As for phoneme-notation-symbols (音位记载符号), there are at least two types of symbols: pinyin-based-notation-symbols and IPA-based-notation-symbols. Pinyin tends to be in the superficial level, as it is related to Orthography. IPA tends to be in the deep level. A phone would be marked as a new phone when it distinguishes meanings of different words in a language. Here I may take MFA 2.0 pinyin dictionary and MFA 2.0 kind-of-IPA-based dictionary (MFA phone set) as an example.
Comparison of two notation symbols in different dictionaries |
---|
In MFA 2.0 pinyin dictionary, chuan4 shao1 would be mapped as chuan4 ch ua4 n shao1 sh ao1 |
In MFA 2.0 MFA phone set, 串烧 would be mapped as 1 0.0 0.0 0.0 ʈʂʰ w a˥˩ n ʂ au˥˥ |
Download my_dictionary.txt and opencpop_acoustic_model.zip and use command mfa align <corpus path> <dictionary path> <acoustic model path> <aligned textgrids path>
. The first path is where you store the wav files and their transcriptions. The second path is the path of your dictionary. The third path is where you'd like to store the newly trained acoustic model (you can change its name with xxxxx.zip as you wish). The last path is where you'd like to store the newly produced aligned textgrids.
We also put an example for such command in the MFA_for_Colab.ipynb , with the command mfa align /content/SingingVoice-MFA-Training/my_corpus /content/SingingVoice-MFA-Training/my_dictionary.txt /content/SingingVoice-MFA-Training/opencpop_acoustic_model.zip /content/SingingVoice-MFA-Training/acoustic-model-applying
In the future, I might improve the performance of such acoustic model through designing new phoneme systems and adding more singing voice into the training dataset. I'm now starting my new semester. Hope that I could finish these tough works in the future. Best regards!

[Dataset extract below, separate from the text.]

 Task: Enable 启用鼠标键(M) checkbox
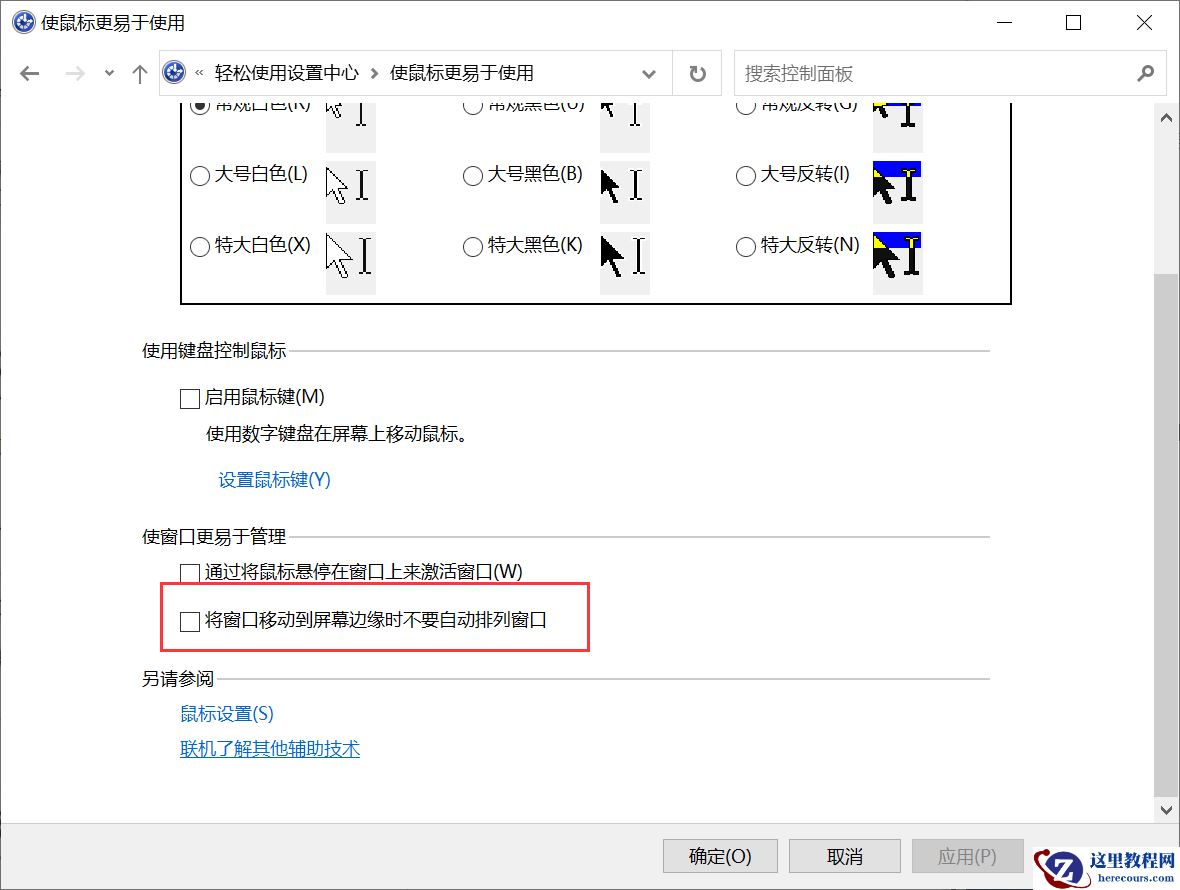[189, 398]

In the previous part, I have shown my concerns that the Degree of Segmentation (切分程度) might influence the performance of MFA acoustic model. That is because the phoneme system of coarse grain (粗粒度) may reduce the average elements that one phoneme could get for training. For example:
Chinese Syllables | Rhythming part as a whole | Separated Rhythming Part |
---|---|---|
biao | b+iau | b+i+a+u |
kuai | k+uai | k+u+a+i |
kuo | k+uo | k+u+o |
qiu | q+iou | q+i+o+u |
Total Count | b(1), k(2), q(1), iau(1), uai(1), uo(1), iou(1) | b(1), k(2), q(1), i(3), u(4), a(2), o(2) |
So I made a new folder here named MFA_pinyin_dict, which contains the simplified MFA 2.0 pinyin dictionary without tones. Only the nasal condas (鼻韵尾) and onset (声母) were separated from syllables. For example, zhuang
would be separated into zh
, ua
, and ng
. niang
would be separated into n
, ia
, and ng
. The monophthong, diphthong, and triphthong were not further separated. From the performance of new MFA acoustic model, we could know the relationship between the accuracy of auto-aligning (自动标注准度) and the particle size of phoneme system (音素系统粒度).

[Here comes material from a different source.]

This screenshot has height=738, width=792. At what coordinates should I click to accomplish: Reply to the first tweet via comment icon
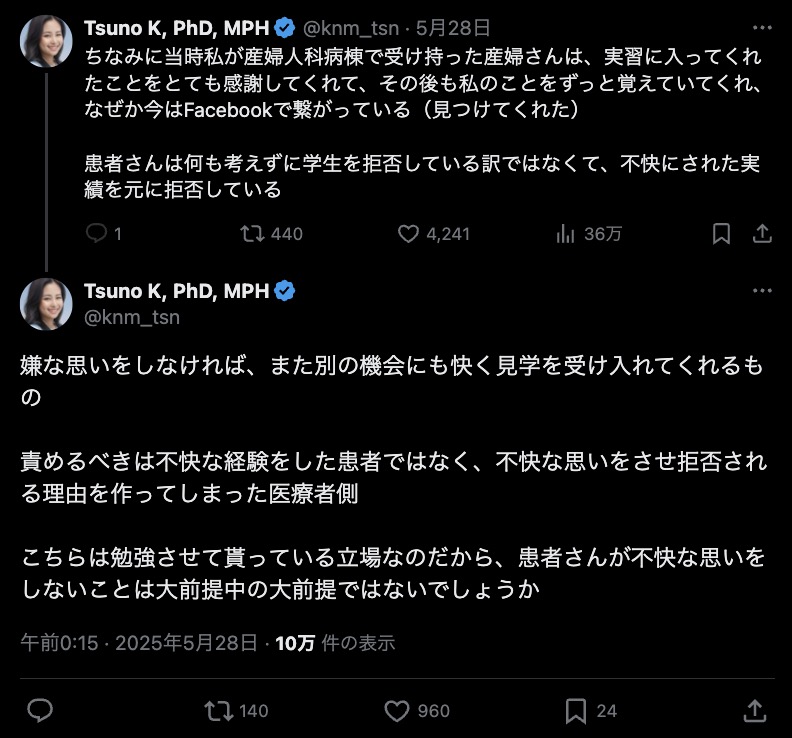point(96,233)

In the past few days, I also made a new phoneme system based on IPA transcription of Chinese syllables. So there are three versions of MFA acoustic models and dictionary: IPA, MFA pinyin and Opencpop. The following picture shows different performances of acoustic models. MFA acoustic model 3.0.0, which is the upper one based on fully separated IPA transcription, is best among all these three models. MFA acoustic model 2.0.0 is in the middle, which is based on MFA 2.0 pinyin dictionary.
Please check it in AlexandaJerry/SingingVoice-Auto-Alignment-Revised: revised version of the workflow of auto annotation (github.com) . Considering the fact that there are too many folders in current repository, I make a new repository to store my ideas on how to auto-annotate singing voice with the combination of MFA and Praat. I haven't finished its tutorial and instruction, but the project has been proved to be feasible.